Des champs de roche et de poussière...
Le voyageur continue sa route dans les champs où ne poussent que roche et poussière. Exposé au vent, il lève son bras pour protéger son visage des grêlons secs qui s’abattent sur lui.
Plusieurs fois il trébuche mais à chaque fois il trouve la force de se redresser. Il trouve alors une crevasse assez large et profonde pour s’en servir d'abri. Lorsqu’il s’enfonce dans ce couvert de fortune, il s’abaisse pour éviter que son visage ne soit fouetté par les bourrasques et ce qu’elles emportent. Dans ce renfoncement, il sent ses pieds s’enfoncer dans l’épaisse couche de sable et de poussière qui y a trouvé refuge.
Cette lutte pour avancer, il l’a menée tout au long de cette dernière année. Il n’a fait que chercher de la nourriture, de l’eau, et des abris de fortune. Désormais, il avait l’objectif qui lui permettait de donner un sens à toutes les douleurs qui le tenaillaient.
Il avance, replié sur lui-même, malgré les tensions dans le bas de son dos et dans ses cuisses, il poursuit.
Lorsque les vents s’apaisent, il pose le pied sur le bord de la tranchée et se hisse à l’extérieur.
Autour de lui désormais, il aperçoit d’autres vestiges.
Des carcasses de voitures, à perte de vue. Il y a encore la trace de quelques grillages qui servaient d’enclos à ces vestiges du passé.
Il se tourne vers les usines qui se trouvent à l’autre bout de la décharge de voitures. Elles sont sur son chemin.
Lorsqu’il a remonté les files de carcasses, il découvre un large champ industriel où des tapis conduisaient les véhicules dans des industries. Il lève les yeux pour lire les sigles inscrits sur la devanture des grands ensembles :
I.C.A.R.
En avançant le long des tapis, il regarde le flux entrant, rempli à ras bord de morceaux de voitures.

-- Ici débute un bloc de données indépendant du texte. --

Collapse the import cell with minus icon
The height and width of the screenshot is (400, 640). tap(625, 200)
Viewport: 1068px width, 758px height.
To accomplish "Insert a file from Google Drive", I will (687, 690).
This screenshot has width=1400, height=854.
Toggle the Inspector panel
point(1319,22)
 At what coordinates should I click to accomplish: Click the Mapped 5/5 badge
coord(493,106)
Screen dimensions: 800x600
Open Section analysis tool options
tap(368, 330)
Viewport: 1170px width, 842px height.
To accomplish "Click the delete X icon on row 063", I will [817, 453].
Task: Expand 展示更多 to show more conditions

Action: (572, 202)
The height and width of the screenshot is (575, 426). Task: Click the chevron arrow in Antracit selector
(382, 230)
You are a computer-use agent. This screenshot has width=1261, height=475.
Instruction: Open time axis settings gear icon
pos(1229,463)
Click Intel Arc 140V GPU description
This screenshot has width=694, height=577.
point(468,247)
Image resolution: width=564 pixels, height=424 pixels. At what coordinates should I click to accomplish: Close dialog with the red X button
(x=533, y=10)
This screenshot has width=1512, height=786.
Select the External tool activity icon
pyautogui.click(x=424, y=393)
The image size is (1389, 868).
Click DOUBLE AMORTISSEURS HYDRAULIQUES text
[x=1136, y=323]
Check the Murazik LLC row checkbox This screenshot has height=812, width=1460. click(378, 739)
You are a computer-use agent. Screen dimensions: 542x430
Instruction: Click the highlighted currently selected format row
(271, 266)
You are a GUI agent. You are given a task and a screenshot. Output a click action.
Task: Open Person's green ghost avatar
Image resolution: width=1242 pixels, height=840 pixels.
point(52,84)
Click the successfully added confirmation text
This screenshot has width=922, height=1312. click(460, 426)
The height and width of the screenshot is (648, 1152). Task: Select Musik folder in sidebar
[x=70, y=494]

Du côté du flux sortant, une vision le ramène à ce qui a précédé l’effondrement.
Ils se tiennent par dizaines sous des pergolas, debout sur un tapis, à attendre que la production achève son travail et les laisse prendre vie animés par l’énergie.
Mais là ils ne sont que des mannequins d’acier recyclé, en attente de vie.
Ils ont des articulations caoutchouteuses, liant des couches d’aciers mates et claires qui recouvrent l’armature des machines. Leurs visages ont des structures étranges, qui essayent de maintenir une certaine distance entre les traits des hommes et une impression de familiarité. Ils ne seront jamais des hommes, mais ils ont été conçus pour susciter une forme de sympathie.
Ils étaient sur le point d’envahir son monde lorsque tout s’est effondré. Ils étaient l’ultime étape de l’automatisation. Mais ils n’ont pas eu l’opportunité d’arriver dans tous les domiciles.